Table 3: Univariable and multivariable predictors of gastric adenocarcinoma (GAC), including cardia GACs. Hazard ratios (HRs) with 95% confidence intervals (Cis) are presented in both univariable and multivariable analysis. EHR, electronic health record; H2 blocker, histamine type 2 receptor blocker; Hp, Helicobacter pylori; ICD, international classification of disease; LOINC, Logical Observation Identifiers, Names and Codes; NSAID, non-steroidal anti-inflammatory drug; PPI, proton pump inhibitor.

Many of these predictors of GAC were also associated with non-cardia GAC (Table 4). Of particular interest, Asian race demonstrated a larger effect estimate (univariable HR 4.6, 95% CI 2.9–7.3; multivariable HR 4.3, 95% CI 2.6–7.2) as a predictor for non-cardia GAC (compared to all GACs). Also notably, Black race was significantly associated with non-cardia GAC in the univariable model (HR 3.6, 95% CI 1.1–11.9), and nearly significant in the multivariable model (HR 3.3, 95% CI 1.0–11.0, p=0.052). Hispanic ethnicity also demonstrated a large effect estimate for non-cardia GAC (univariable HR 3.0, 95% CI 1.8–4.9; multivariable HR 3.6, 95% CI 1.9–6.8). Hp diagnosis was strongly associated with non-cardia GAC in univariable analysis, but this mostly attenuated in the multivariable model. Atrophic gastritis and anemia robustly associated with non-cardia GAC in both univariable and multivariable analyses.
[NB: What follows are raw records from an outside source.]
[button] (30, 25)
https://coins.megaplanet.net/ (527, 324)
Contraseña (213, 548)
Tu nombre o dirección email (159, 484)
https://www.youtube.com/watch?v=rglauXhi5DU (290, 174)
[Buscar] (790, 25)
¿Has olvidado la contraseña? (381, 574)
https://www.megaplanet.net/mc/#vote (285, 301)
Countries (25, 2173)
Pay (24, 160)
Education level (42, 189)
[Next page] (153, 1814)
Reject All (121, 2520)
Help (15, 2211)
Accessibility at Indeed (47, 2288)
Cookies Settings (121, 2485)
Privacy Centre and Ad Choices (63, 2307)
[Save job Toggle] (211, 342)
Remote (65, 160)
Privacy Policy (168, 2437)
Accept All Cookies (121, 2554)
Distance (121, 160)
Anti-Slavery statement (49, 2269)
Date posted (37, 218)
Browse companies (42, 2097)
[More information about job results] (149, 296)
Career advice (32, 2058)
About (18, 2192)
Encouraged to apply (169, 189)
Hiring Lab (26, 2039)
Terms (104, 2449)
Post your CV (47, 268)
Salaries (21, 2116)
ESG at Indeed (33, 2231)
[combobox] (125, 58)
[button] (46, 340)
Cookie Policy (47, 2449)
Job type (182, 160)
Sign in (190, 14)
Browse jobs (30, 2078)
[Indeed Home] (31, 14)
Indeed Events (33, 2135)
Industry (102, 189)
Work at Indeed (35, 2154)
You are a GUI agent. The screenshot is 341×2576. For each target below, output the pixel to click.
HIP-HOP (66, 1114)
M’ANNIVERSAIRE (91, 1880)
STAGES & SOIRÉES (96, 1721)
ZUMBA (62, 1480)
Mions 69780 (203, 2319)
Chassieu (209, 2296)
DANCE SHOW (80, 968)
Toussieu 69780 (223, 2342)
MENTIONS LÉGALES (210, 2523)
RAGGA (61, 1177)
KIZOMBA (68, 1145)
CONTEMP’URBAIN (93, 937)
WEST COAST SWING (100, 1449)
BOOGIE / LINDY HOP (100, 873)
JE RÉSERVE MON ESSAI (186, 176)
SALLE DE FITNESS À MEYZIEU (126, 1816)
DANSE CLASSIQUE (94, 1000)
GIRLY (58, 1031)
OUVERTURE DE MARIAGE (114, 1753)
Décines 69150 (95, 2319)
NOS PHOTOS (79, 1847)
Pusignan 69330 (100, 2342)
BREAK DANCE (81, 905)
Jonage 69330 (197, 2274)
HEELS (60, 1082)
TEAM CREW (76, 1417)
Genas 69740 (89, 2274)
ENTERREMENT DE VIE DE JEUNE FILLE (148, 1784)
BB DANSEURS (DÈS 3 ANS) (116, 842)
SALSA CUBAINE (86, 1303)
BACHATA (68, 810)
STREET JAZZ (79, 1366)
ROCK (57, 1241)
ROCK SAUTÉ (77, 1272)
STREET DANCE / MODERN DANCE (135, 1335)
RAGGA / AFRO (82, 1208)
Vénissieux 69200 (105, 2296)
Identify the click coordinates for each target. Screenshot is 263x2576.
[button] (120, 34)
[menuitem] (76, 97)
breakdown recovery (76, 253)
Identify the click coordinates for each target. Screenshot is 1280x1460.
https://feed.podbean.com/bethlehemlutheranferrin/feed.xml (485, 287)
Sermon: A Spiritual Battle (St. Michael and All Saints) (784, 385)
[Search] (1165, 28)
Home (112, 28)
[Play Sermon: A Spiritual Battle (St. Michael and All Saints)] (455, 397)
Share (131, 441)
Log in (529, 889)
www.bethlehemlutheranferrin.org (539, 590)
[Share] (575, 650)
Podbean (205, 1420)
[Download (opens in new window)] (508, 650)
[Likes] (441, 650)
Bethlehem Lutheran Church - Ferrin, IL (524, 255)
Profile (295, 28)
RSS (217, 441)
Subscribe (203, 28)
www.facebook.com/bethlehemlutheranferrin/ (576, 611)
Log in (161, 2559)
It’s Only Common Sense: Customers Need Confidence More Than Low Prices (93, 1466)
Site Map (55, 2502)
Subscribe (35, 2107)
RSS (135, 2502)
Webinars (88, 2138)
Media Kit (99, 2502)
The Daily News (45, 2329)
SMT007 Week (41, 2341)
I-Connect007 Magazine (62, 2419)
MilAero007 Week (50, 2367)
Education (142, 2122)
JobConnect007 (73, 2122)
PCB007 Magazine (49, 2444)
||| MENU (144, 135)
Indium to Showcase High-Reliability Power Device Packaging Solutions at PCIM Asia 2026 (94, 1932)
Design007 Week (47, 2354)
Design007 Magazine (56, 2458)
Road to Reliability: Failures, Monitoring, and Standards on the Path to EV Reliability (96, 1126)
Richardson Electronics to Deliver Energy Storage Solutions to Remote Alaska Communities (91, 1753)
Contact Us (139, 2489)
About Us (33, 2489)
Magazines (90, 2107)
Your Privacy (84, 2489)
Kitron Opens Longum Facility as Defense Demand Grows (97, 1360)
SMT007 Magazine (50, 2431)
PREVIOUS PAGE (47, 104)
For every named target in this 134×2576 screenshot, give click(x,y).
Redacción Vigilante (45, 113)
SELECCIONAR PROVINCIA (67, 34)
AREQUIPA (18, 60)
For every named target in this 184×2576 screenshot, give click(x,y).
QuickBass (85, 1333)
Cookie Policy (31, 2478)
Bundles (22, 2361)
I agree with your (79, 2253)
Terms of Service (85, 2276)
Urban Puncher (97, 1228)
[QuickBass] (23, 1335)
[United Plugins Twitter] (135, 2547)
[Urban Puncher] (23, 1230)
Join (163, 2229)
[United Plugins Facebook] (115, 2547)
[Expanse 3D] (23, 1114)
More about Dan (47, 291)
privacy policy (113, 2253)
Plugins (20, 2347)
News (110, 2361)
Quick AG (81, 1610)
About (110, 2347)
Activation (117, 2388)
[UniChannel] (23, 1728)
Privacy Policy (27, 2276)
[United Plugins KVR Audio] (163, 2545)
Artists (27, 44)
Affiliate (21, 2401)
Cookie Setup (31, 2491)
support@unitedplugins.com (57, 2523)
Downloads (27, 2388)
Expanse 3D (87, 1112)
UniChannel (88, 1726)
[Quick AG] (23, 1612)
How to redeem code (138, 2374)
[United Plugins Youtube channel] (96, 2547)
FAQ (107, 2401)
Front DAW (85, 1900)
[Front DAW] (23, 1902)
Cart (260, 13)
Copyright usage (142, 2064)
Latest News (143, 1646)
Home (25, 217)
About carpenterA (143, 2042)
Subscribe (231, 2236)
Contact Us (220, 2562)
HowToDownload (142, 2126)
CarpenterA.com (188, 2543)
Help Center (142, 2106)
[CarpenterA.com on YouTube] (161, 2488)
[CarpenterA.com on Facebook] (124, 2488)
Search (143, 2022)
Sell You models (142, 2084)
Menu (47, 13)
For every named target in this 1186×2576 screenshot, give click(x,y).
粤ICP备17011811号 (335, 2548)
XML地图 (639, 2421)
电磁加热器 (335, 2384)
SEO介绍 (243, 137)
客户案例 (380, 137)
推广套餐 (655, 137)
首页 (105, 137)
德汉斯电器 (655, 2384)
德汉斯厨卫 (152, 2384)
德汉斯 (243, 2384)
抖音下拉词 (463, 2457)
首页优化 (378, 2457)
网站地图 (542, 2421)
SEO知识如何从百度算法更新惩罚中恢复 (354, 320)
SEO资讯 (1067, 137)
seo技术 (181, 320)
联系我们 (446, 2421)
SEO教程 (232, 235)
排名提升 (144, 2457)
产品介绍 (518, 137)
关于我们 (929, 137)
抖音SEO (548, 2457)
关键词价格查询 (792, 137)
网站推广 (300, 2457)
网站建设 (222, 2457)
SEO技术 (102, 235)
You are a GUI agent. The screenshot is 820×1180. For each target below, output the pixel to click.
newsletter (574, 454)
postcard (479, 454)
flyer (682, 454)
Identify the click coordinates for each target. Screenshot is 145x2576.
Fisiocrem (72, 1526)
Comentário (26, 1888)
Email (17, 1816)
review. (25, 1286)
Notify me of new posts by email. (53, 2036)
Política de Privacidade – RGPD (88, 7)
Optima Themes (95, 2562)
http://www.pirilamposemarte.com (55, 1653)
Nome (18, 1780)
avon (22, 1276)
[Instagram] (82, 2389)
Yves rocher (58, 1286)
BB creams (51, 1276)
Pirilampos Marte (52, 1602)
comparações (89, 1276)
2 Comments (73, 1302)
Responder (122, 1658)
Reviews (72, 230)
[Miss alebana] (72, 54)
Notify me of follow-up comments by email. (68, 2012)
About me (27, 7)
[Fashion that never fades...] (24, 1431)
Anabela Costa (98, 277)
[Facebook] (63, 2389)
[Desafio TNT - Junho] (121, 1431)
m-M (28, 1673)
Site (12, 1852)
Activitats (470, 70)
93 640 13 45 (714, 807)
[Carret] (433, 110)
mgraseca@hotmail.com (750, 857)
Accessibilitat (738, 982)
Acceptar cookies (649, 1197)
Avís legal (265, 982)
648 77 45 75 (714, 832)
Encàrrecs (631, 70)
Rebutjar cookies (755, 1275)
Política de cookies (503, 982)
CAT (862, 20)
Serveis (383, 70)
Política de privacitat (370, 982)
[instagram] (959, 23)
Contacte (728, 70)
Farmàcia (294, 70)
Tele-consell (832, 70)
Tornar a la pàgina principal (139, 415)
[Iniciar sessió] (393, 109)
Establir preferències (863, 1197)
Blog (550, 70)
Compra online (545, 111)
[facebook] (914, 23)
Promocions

Family history, smoking status, and body mass index were not associated with non-cardia GAC risk. NSAID was protective against non-cardia GAC risk (univariable HR 0.2, 95% CI 0.1–0.4; multivariable HR 0.2, 95% CI 0.1–0.4). The c-statistic for the multivariable model for non-cardia GACs was 0.9.

Table 4:

Cox Regression (excluding cardia GACs)

Variable Univariable Multivariable
HR (95% CI) p-value HR (95% CI) p-value

Demographic data

Age
 40–49 Ref - Ref. -
 50–64 1.4 (0.9 – 2.3) 0.16 1.8 (1.1 – 2.9) 0.024
 65–75 2.1 (1.3 – 3.6) 0.0041 2.3 (1.3 – 4) 0.0027
Male sex (vs female) 1.3 (0.9 – 2) 0.16 1.5 (1.0 – 2.2) 0.064
Race
 White Ref - Ref. -
 Asian 4.6 (2.9 – 7.3) <.0001 4.3 (2.6 – 7.2) <.0001
 Black 3.6 (1.1 – 11.9) 0.033 3.3 (1.0 – 11.0) 0.052
 Other race 2.9 (1.3 – 6.3) 0.0084 1.4 (0.6 – 3.3) 0.45
 Prefer not to Answer 4.4 (2.4 – 8.2) <.0001 3.8 (1.9 – 7.8) 0.0002
 Unknown 0.7 (0.1 – 5.2) 0.74 0.8 (0.1 – 6.4) 0.84
Hispanic Ethnicity
 Non-Hispanic Ref. - Ref. -
 Hispanic 3.0 (1.8 – 4.9) <.0001 3.6 (1.9 – 6.8) <.0001
 Unknown 1.0 (0.5 – 1.8) 0.90 0.7 (0.4 – 1.6) 0.45

Medical history

Prior Hp diagnosis 9.3 (6.0 – 14.2) <.0001 2.4 (0.5 – 11.2) 0.28
 Prior Hp therapy 3.4 (1.4 – 8.3) 0.0081 0.5 (0.2 – 1.4) 0.17
 ICD code 10.7 (6.9 – 16.6) <.0001 2.2 (0.5 – 9.6) 0.31
 LOINC code 10.4 (5.7 – 19) <.0001 2.5 (1.2 – 5.4) 0.021
Atrophic gastritis 18.1 (9.1 – 35.8) <.0001 6.1 (3.0 – 12.7) <.0001
Anemia 2.8 (1.9 – 4.2) <.0001 2.3 (1.5 – 3.5) <.0001
Family history of GAC (EHR element)
 First-degree 4.0 (1.0 – 16.0) 0.054 2.6 (0.6 – 10.7) 0.18
 Second-degree - - - -
Smoking status (EHR element)
 Never smoker Ref. - Ref. -
 Current smoker 0.7 (0.3 – 1.8) 0.47 0.8 (0.3 – 1.9) 0.58
 Former smoker 1.0 (0.7 – 1.7) 0.85 1.1 (0.7 – 1.8) 0.67
 Unknown 3.6 (1.1 – 11.5) 0.034 10.5 (2.9 – 38.4) 0.0004
Body mass index (EHR element)
 Underweight - - - -
 Healthy weight Ref. - Ref. -
 Overweight 0.6 (0.4 – 1) 0.065 0.7 (0.4 – 1.1) 0.11
 Obese 0.7 (0.4 – 1.1) 0.090 0.8 (0.5 – 1.4) 0.48
 Missing 0.3 (0 – 2) 0.20 0.2 (0 – 1.4) 0.095

Medication history

Aspirin use - - - -
NSAID use 0.2 (0.1 – 0.4) <.0001 0.2 (0.1 – 0.4) <.0001
PPI use 1.3 (0.8 – 2) 0.26 0.9 (0.6 – 1.6) 0.81
H2 blocker use 0.9 (0.4 – 2.1) 0.86 0.7 (0.3 – 1.7) 0.48

Table 4: Univariable and multivariable predictors of gastric adenocarcinoma (GAC), excluding cardia GACs. Hazard ratios (HRs) with 95% confidence intervals (Cis) are presented in both univariable and multivariable analysis. EHR, electronic health record; H2 blocker, histamine type 2 receptor blocker; Hp, Helicobacter pylori; ICD, international classification of disease; LOINC, Logical Observation Identifiers, Names and Codes; NSAID, non-steroidal anti-inflammatory drug; PPI, proton pump inhibitor.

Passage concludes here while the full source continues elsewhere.